ペルちゃんは泣いているようにも見える…。
「ペルちゃん…私…もう無理…もう楽にさせて…もう…終わらせて…お願い…」
あぁ…ペルちゃん、なんか叫んでいるね…。
流石に今回は辛すぎだわ…。
役に立たなくて悪いね…。
☆ ☆ ☆
あれ?
どこだ?
誰だ?
騒がしいな…。
「キサマがやっている事はただの虐待だ! とにかく椿は俺が育てる! お祖父様の許可も貰っている、キサマらに城紙の名を語る資格はない! とっとと日本から出ていけ!!」
おっと?
何だか穏やかじゃないな?
城紙の名って、名家かよ!?
スッゲーな城紙家。
って、私か?
城紙家って名家なの?
なんか、普通の家だったけど?
「椿、目が覚めたか? 俺の事は覚えているか?」
ん?
何だこのイケオジは?
んー。
見覚えがあるような、無いような?
「覚えていないよな。俺はお前の父親の従兄弟で晋太郎だ。ずっとお前を探していたんだ。もう、あんな惨めな生活はさせない。約束する。うちに来て、これからは一緒に暮らそう」
父さんの従兄弟?
聞いた事がないな…。
てか、引っ越すのか?
りりちゃんと離れたくないな…。
あれ?
私、りりちゃんの事が大好きか?
いやまあ、大好きだよな…。
あぁ、ガチでりりちゃんとは離れたくないな…。
「えっと、一緒に暮らすんですか?」
「ああ」
「あの…。

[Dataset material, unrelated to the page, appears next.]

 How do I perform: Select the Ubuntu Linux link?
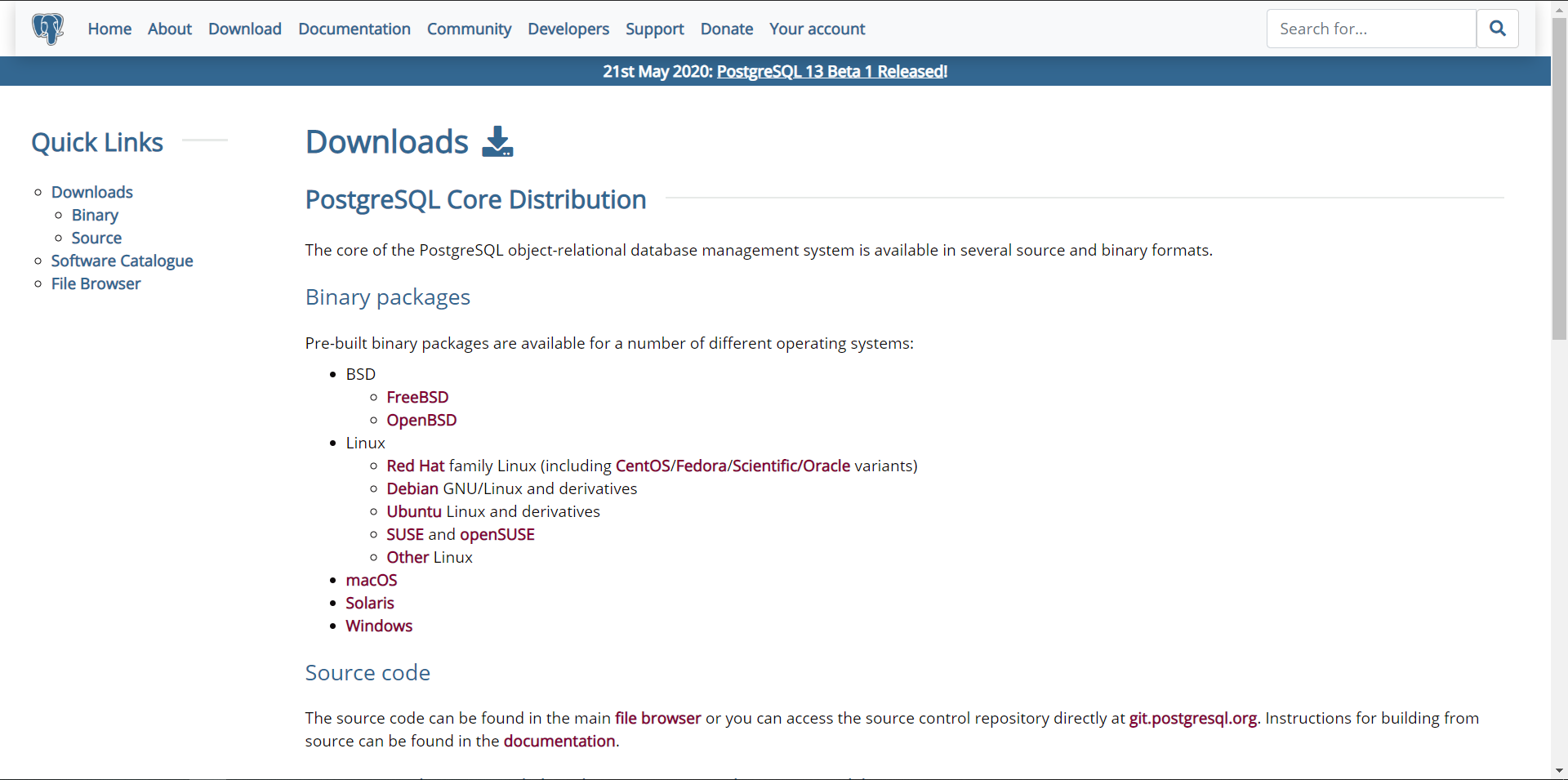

朝だけでいいので、何か食べさせて貰っても良いですか?」
晋太郎と名のる人は驚いた顔をしている。
「何を言っているんだ? 人間は朝と昼と夜にご飯を食べるんだぞ?」
いや、知ってるから。
それが貰えないから、頼んでいるんじゃないか!
「あの、城紙さん」
入り口から沢田先生が話しかけてきた。
てか、先生いたんかーい。
「実は私、椿くんを引き取ろうと思っていたんです。椿くんが受けている酷い仕打ちを警察に言っても聞いてもらえず、児童相談所さえ聞く耳を持ってくれなくて…」
「沢田先生。実は沢田先生が色々と手を打っていた事は昨日知りました。実は私以上に私の父が椿を探しておりまして、最終的には私が見つけたのですが。父は沢田先生が椿の事を誰よりも想ってくれていたことも存じております。ですが、我が城紙家は父ともども椿を立派な大人に育てます。その辺はご心配なさらず、これからも教師として椿のご指導をお願い致します」
うーん。
私が蚊帳の外で話が進んでおりますな?
ところで、先ほどの朝ごはんだけでも、の件はどうなんだい?
そして、りりちゃんとは別の学校になるんですかい?
はあ…。
何か食べたい…。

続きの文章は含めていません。